Adesso li aspetta la parte più lunga e difficile del viaggio. L’idea è di raggiungere dei parenti, approfittare della loro ospitalità per qualche tempo, e poi proseguire verso sud. Ma non avendo potuto pagare nessuno che potesse offrire loro un po’ d’aiuto in territorio cinese, devono fare tutto da soli, e tenersi il più lontano possibile dai sentieri o dalle strade. Attraversano paludi, risalgono e scendono pendii scoscesi, i loro corpi senza protezione sono martoriati dalle ferite e dalle punture di zanzare grandi come droni da combattimento. La fame e la sete sono implacabili. Le poche persone che incontrano, si dimostrano del tutto indifferenti e si rifiutano di aiutarli. Ci mettono due settimane a superare questo inferno e raggiungere il villaggio dove vivono i parenti. Ma non vi troveranno né conforto, né rifugio.
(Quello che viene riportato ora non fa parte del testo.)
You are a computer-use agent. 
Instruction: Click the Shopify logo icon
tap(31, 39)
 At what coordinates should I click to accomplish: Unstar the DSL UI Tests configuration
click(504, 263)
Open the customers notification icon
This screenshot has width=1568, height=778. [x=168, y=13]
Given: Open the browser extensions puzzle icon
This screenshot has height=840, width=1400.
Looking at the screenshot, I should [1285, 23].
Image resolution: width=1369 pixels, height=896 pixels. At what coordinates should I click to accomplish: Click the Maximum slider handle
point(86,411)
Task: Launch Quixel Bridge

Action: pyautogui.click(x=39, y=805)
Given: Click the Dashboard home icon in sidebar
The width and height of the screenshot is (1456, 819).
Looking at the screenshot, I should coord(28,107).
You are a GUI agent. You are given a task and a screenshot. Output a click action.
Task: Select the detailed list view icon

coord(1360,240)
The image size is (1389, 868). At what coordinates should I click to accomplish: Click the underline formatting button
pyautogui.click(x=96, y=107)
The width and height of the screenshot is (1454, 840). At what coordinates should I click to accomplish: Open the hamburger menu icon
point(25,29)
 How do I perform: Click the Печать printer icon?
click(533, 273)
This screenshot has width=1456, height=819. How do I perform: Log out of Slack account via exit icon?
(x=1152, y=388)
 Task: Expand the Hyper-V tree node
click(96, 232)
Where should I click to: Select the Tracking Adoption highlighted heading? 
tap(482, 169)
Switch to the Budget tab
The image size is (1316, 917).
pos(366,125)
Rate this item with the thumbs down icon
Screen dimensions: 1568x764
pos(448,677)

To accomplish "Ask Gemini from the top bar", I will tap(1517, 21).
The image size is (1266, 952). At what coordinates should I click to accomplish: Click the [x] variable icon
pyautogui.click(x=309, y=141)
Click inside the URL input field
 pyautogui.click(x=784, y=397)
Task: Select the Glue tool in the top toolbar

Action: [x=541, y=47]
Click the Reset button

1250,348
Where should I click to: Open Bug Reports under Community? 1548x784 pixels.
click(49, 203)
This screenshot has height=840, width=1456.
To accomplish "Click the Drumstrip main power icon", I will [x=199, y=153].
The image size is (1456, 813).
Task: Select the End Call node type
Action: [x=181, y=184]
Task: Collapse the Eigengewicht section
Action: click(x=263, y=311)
Negare il rifugio a chi non è trattato con umanità e giustizia nel paese dal quale sta scappando, è un atto che viola almeno due trattati delle Nazioni Unite, di cui la Cina è firmataria: la convenzione sui rifugiati del 1951, e quella sulla tortura del 1984. Dal 1986, nel disinteresse generale, è in vigore un accordo transfrontaliero, tra la Corea del Nord e quest’ultima, che li viola apertamente. In base a questo protocollo, i fuggitivi nord coreani – “disertori” per il regime – che vengono intercettati sul suolo cinese, sono arrestati e rimpatriati. Le autorità cinesi, sebbene a conoscenza delle ritorsioni di cui saranno vittime i fuggitivi riconsegnati, non rispettano questi due importanti trattati, e si rendono colpevoli degli stessi crimini contro l’umanità di cui è accusato il regime di Pyongyang. Quello che aspetta i disertori, infatti, sono carcere, lavori forzati, torture, interrogatori e persino il plotone d’esecuzione, in caso la macchina propagandistica avesse bisogno di affilare un poco le armi.
Ad armi spianate. È così che la polizia cinese si presenta a casa dei loro parenti, e trae tutta la famiglia di Joo in arresto. Per qualche inspiegabile impeto patriottico, qualche vicino, notando quegli stranieri, ha fatto la spia. Joo è sicura che, una volta rimpatriati, verranno tutti condannati a morte e fucilati. Le cose non andranno così, per fortuna. La famiglia viene trattenuta per qualche settimana in Cina, il tempo per espletare le pratiche di rimpatrio, e poi rispedita in Corea del Nord. I genitori sono condannati a sei mesi in un campo di lavoro, Joo e la sorella minore, invece, trascorrono il tempo che li separa dal ricongiungimento famigliare, in una struttura vicina al confine. Le due sorelle subiscono umilianti perquisizioni giornaliere, che sono al limite della sevizie sessuale. Gli interrogatori sono estenuanti, nella certezza che prima o poi emerga una discordanza, un particolare sfuggito il giorno prima. Si stenta a credere che la famiglia non abbia ricevuto nessun aiuto esterno, che abbiano passato il confine e che siano arrivate al villaggio cinese, contando solo sulle loro forze. Il guado del fiume in piena è ritenuto il più inverosimile dei fatti. Viene chiesto loro, addirittura, il tipo di corda usato, il suo spessore, il numero e il tipo di nodi utilizzati. I poliziotti sono come lupi affamati, ma non ci sono nomi o indizi di collaboratori da dare in pasto ai loro denti aguzzi. Sempre le solite domande, per ore ed ore. E sempre le solite risposte. Vengono chiesti e richiesi tutti i dettagli della loro fuga, ma non ci sono discrepanze nei racconti delle due sorelle. Perché la verità è che erano solo un famiglia disperata, in fuga verso un futuro meno cupo di quello che li avrebbe trascinati a fondo, se fossero rimasti nel loro paese.